If you, like Marina Abramovic, consider yourself a “modern nomad” with “no family” (“I go wherever ideas take me”), or perhaps just aspire to be one, especially over the holidays — when you’re stuck with your actual family in the suburbs, arguing over showtimes to take the nieces and nephews to see Rogue One — instead, lock yourself in your childhood bedroom with your laptop and go on a spiritual journey across Brazil with her. Her new documentary The Space in Between, made with the Brazilian filmmaker Marco Del Fiol, is now available on Vimeo. It introduces you to a vivid assortment of faith healers, shamans, drummers, dancers, and holy sites from across that vast polyglot country — not to mention an adorable and wise 110-year-old woman — all accompanied by Abramovic’s droll, diaristic voice-over.
Like her memoir, Walk Through Walls, and her institute’s various traveling happenings (she brought the circus to Brazil in 2015 after this documentary was shot), it was also a way to organize her legacy as she prepared to turn 70. She celebrated it publicly at the Guggenheim earlier this month with a group meditation session (noise-canceling headphones were handed out to guests, which made it possible to walk the spiral and take a look at the Agnes Martin exhibition in blessed peace) followed by Anohni (of Antony and the Johnsons) singing a re-gendered rendition of “My Way.” (Her actual birthday was November 30.)
Earlier this week, The Space in Between — which was something of an art-film blockbuster in Brazil when it ran for five months earlier this year, Del Fiol told me — screened at the Museum of the Moving Image in Queens, the day it became available on Vimeo. There, Abramovic recalled how she took too much ayahuasca — a “horse dose” — after worrying at first that it wasn’t affecting her. She got naked, had various urgent and involuntary bodily function issues, and had a vision in which she was trapped in a kitchen with an older couple. (Maybe this reminds you of holiday vacation?) Meanwhile, her photographer was running around in the woods taking pictures without his camera.

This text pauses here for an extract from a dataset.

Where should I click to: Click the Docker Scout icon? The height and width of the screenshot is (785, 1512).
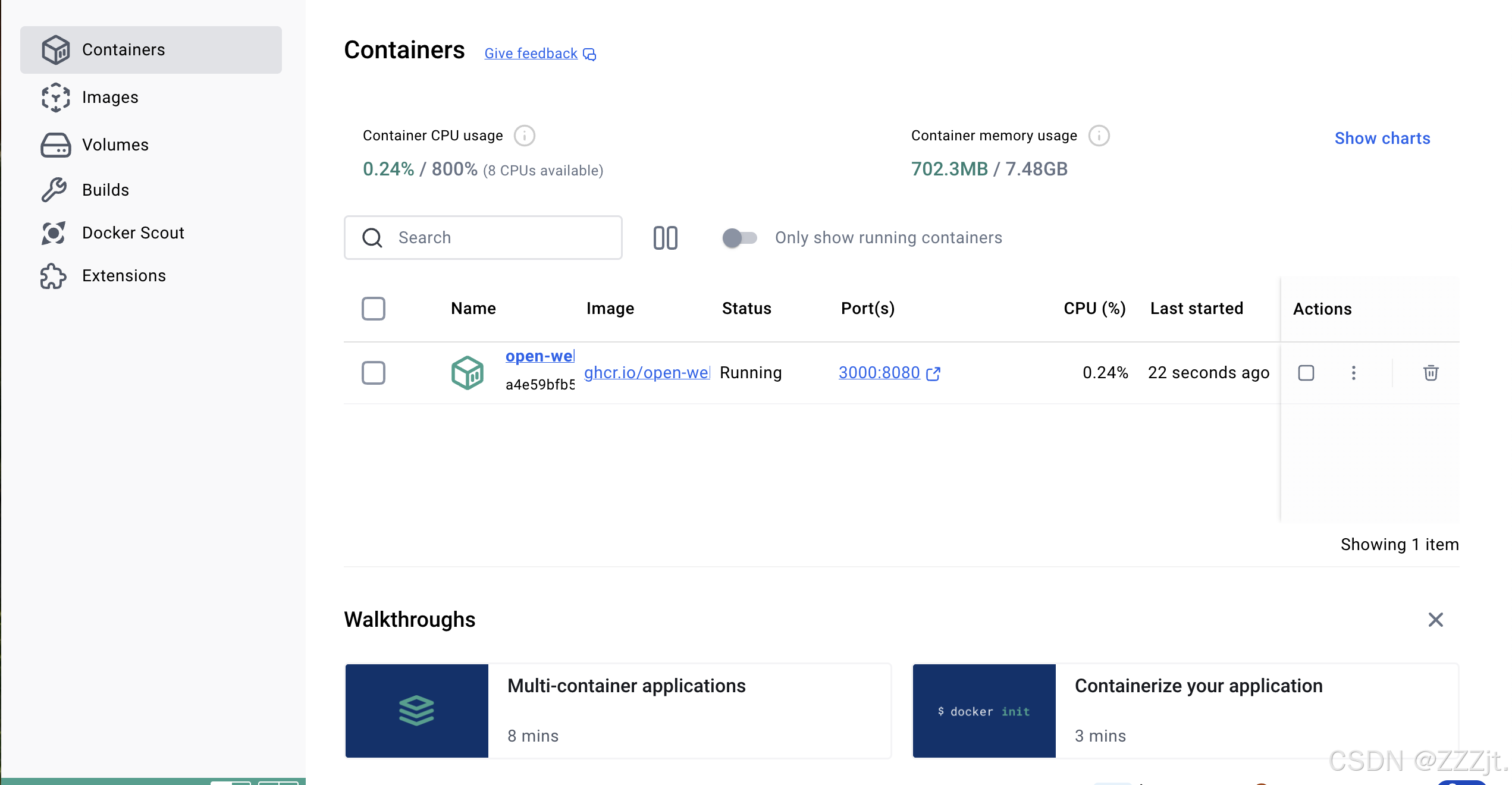54,233
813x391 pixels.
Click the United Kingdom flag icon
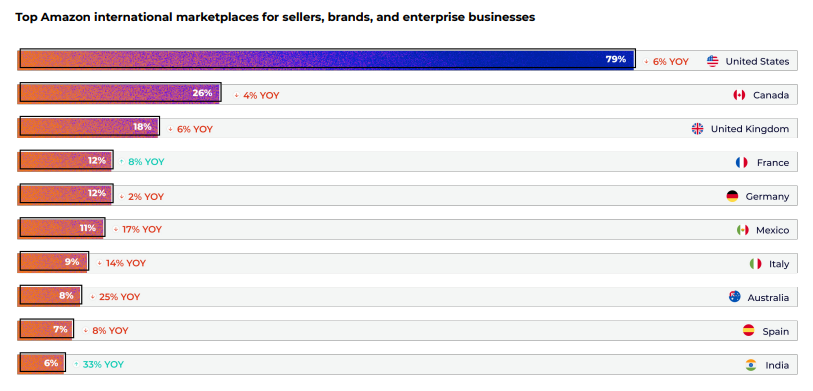697,129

The Space in Between is a sincere film, but not without its lighter moments. There is no spirit cooking, but among other things Abramovic provides useful travel advice, should you find yourself, as well, a modern nomad: Eat raw garlic and raw onion, in that order, to kill whatever is inside you that needs killing. Which sounds easier than so much of what she has put herself through over the years.